→ WRITTEN INSTRUCTION: Reproduce the data below verbatim, from the line with "You are a GUI" to the line with "coord(34,493)", including both of those lines.

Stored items

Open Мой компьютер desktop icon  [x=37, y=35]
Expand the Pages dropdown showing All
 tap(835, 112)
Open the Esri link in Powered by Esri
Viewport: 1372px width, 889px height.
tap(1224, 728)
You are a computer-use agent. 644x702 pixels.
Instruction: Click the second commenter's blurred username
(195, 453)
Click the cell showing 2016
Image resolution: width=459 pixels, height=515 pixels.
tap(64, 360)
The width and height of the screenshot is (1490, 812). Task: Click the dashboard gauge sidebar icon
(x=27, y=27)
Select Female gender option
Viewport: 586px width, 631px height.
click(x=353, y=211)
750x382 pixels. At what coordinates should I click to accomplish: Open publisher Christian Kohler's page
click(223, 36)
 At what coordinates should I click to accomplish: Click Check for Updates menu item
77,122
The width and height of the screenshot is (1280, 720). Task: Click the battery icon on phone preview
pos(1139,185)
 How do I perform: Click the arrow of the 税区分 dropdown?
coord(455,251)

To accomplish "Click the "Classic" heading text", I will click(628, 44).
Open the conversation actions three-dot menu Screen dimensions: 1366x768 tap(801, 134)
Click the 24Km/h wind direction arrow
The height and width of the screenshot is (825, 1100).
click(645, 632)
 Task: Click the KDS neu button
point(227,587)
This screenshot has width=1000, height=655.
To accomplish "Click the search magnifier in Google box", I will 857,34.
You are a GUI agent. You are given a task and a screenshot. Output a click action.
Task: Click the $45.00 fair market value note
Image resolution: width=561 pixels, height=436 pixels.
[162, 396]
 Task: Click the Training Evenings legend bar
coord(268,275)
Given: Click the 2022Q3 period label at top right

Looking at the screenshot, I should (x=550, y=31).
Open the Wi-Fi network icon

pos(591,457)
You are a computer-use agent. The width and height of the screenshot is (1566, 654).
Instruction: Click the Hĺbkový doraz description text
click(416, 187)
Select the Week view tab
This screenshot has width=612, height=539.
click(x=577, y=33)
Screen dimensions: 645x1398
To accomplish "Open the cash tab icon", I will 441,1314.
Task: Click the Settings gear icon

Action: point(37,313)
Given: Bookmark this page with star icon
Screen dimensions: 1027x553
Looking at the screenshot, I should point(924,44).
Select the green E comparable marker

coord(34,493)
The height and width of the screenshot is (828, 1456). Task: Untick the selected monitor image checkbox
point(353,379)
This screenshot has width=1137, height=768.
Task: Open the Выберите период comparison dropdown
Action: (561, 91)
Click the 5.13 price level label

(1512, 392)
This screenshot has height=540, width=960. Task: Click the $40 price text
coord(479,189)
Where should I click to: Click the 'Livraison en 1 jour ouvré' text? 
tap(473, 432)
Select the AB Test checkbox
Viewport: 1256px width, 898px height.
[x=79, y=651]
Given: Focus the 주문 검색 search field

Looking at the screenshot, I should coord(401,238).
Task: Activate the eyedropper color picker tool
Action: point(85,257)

→ THE ANSWER:
You are a GUI agent. You are given a task and a screenshot. Output a click action.
Task: Click the $45.00 fair market value note
Image resolution: width=561 pixels, height=436 pixels.
[162, 396]
 Task: Click the Training Evenings legend bar
coord(268,275)
Given: Click the 2022Q3 period label at top right

Looking at the screenshot, I should (x=550, y=31).
Open the Wi-Fi network icon

pos(591,457)
You are a computer-use agent. The width and height of the screenshot is (1566, 654).
Instruction: Click the Hĺbkový doraz description text
click(416, 187)
Select the Week view tab
This screenshot has width=612, height=539.
click(x=577, y=33)
Screen dimensions: 645x1398
To accomplish "Open the cash tab icon", I will 441,1314.
Task: Click the Settings gear icon

Action: point(37,313)
Given: Bookmark this page with star icon
Screen dimensions: 1027x553
Looking at the screenshot, I should point(924,44).
Select the green E comparable marker

coord(34,493)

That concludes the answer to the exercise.